* [What this exercise asks]:
- a) In the blog post on sole-parenting below, whom does the writer expect to see next week?
- b) According to the blog post on sole-parenting below, what ways of indulging yourself when you're low on energy does living with a partner allow? List each of them.
- c) Pick up the blog post on sole-parenting below after its final sentence and continue writing it.

* [Excerpted passage]:

★ ★ ★

I’m only just realising how lonely sole-parenting can be. Is. Will be.

Almost purple rose, north Brisbane, August 2012
“A single rose can be my garden...a single friend, my world.” — Leo F. Buscaglia

One of the perks of living with a partner is that you can indulge yourself when you’re low on energy. You can throw a little tantrum — stalk away in a huff, drive off for some retail therapy, retreat with a book or self-medicate with a bottle or two. Your partner will have your back, pick up the slack and look after the children until you’re re-energised to once more enter the fray.

I don’t have that luxury any more. I simply can’t afford to lose control of myself. There is no one to look after me or look after the girls if I feel like even just walking away for some time to myself.

It’s when I’m at home that the void yawns menacingly. The chasm of loneliness and despair is never far from my feet, although I have four other, little travellers on my path who hold my hand to keep me from tripping over the edge.

When visiting friends, I’m unlikely to need that time to myself because I’m revelling in the adult conversation that’s on offer. I need a partner most when I’m by myself — the new catch-22 that other single parents have probably struggled with for millennia. So I can’t schedule in a friendly babysitter when I need one most, although I’m currently cheering myself up with the thought that I’ll see my dad next week.

We had an outing today — meeting an acquaintance at the park — and I was giddy at the prospect of making a homeschooling friend who lives nearby. But three out of four girls were needy and wouldn’t give me the space I needed to maintain a friendly conversation.

★ ★ ★

* [Entries provided]:
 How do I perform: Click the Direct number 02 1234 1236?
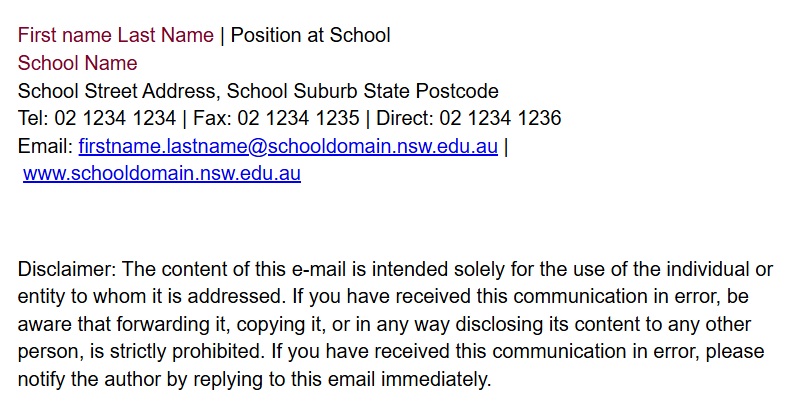click(500, 119)
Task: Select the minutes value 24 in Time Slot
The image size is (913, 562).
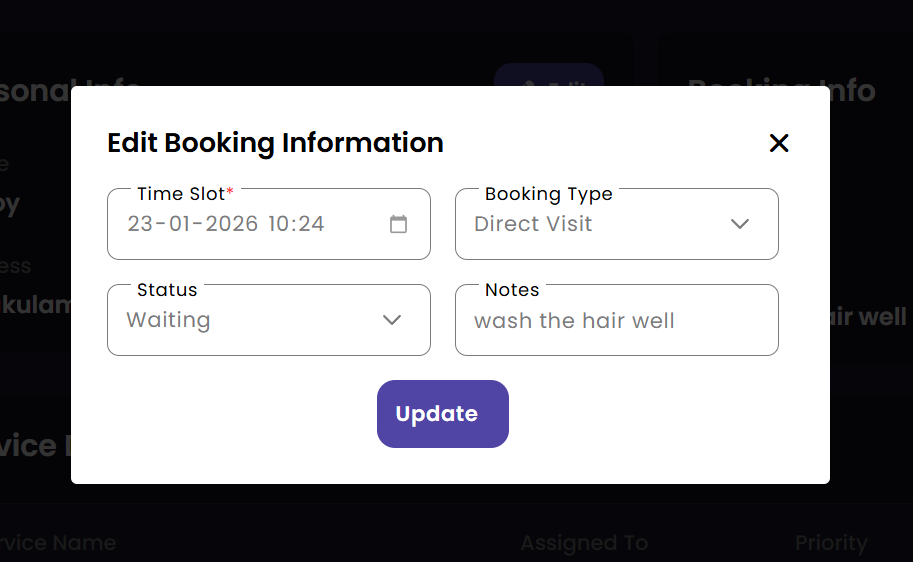Action: tap(311, 224)
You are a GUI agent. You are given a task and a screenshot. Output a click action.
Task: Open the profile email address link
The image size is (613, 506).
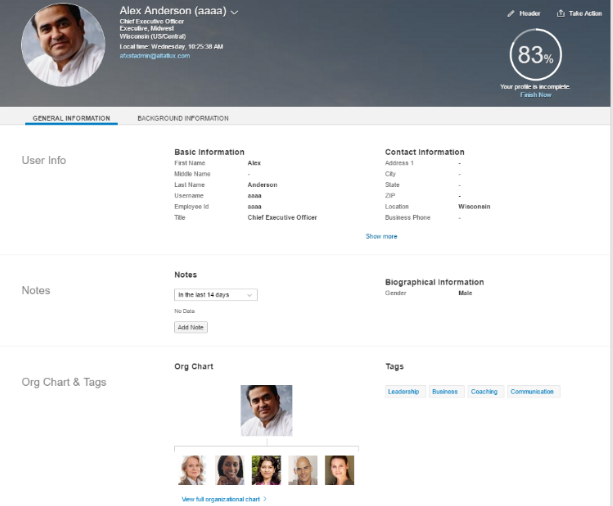pyautogui.click(x=154, y=56)
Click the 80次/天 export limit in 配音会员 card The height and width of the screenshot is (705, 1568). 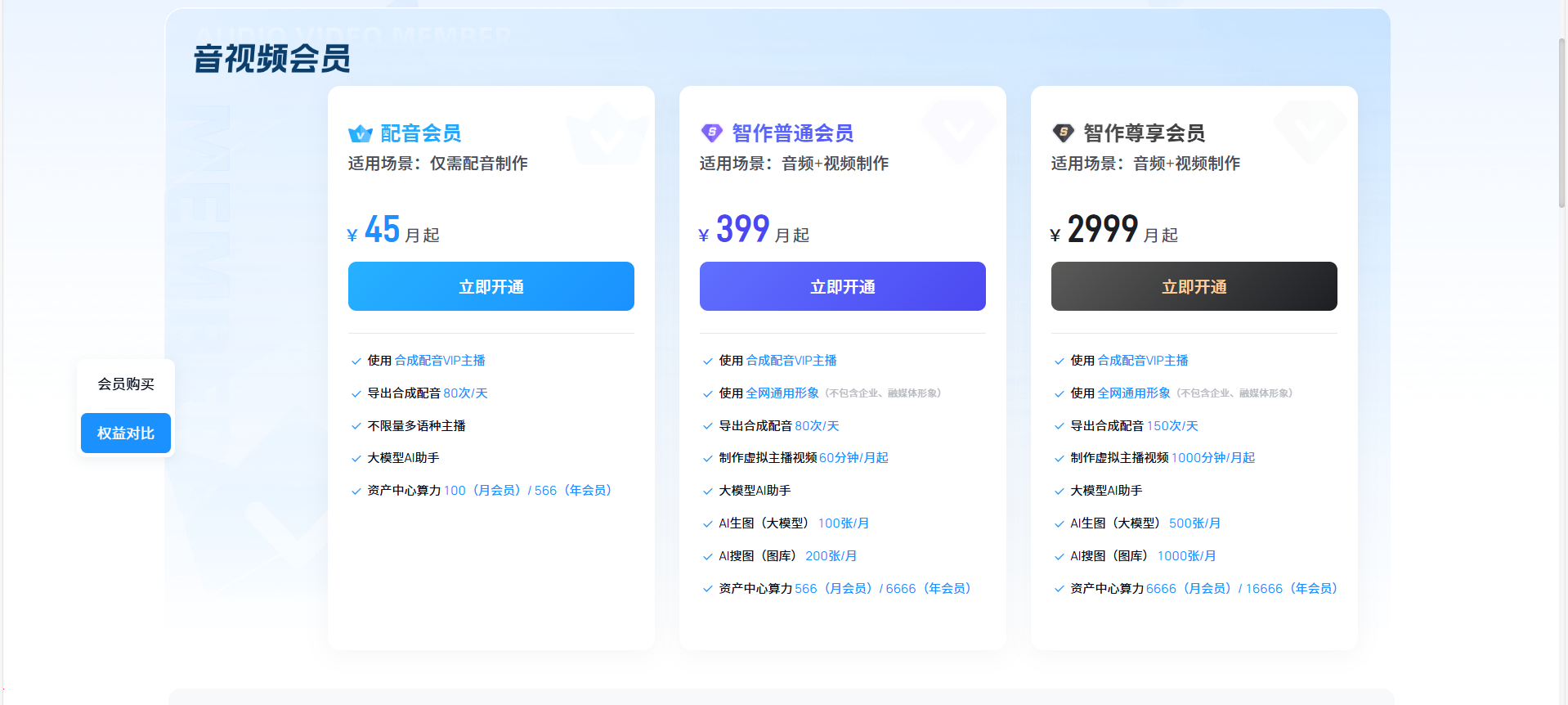[x=465, y=393]
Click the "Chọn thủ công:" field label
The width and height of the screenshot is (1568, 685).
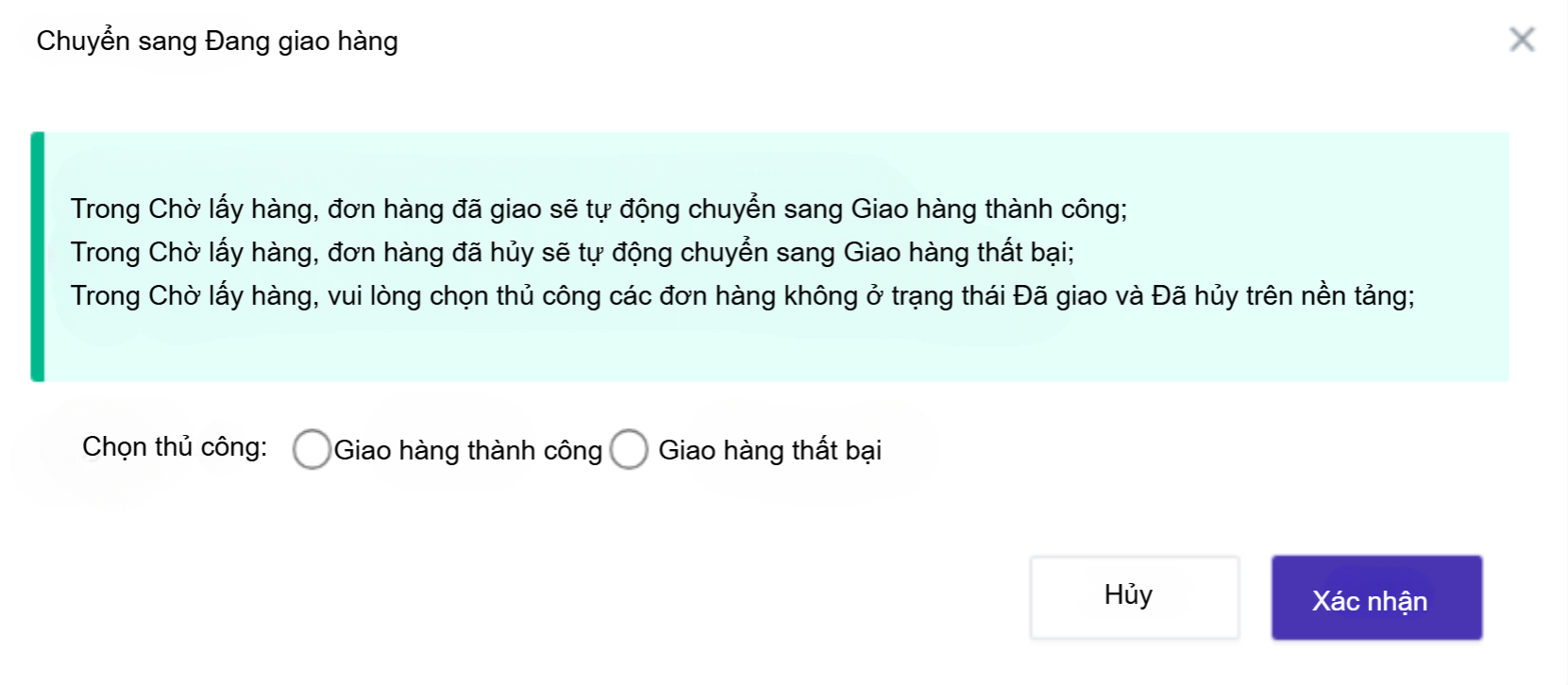(175, 446)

★ ★ ★

* [Expected results]:
- a) The writer's dad.

- b)
- Stalking away in a huff
- Driving off for some retail therapy
- Retreating with a book
- Self-medicating with a bottle or two

- c)
I’m still thinking about today — wondering if the girls’ negativity was about their needs or more about me. Conscious parents will understand what I’m trying to analyse, for we accept that our children are here to teach us with their innocence and love rather than to receive the sceptical wisdom of our experiences.

Maybe I’m experiencing this so I can grow even stronger. Perhaps our extended time here in Brisbane is less about connecting with locals and more about regrouping as a family unit.

Maybe I’m learning that I shouldn’t try to put roots down in this area again. We lost so many local friendships when we left the church, and yet that painful experience was what set us free to find wonderful relationships across a wider geography.

As I ponder today and pray for strength to handle tomorrow, I seek solace in a moment of solitude. With everyone else in bed, perhaps I’ll sleep by myself for a change. Yes, sole-parenting can be lonely, but it can also be too much of a good thing too. I’ll take a bit of space tonight so I can catch my breath again — I’ll surely need it for tomorrow.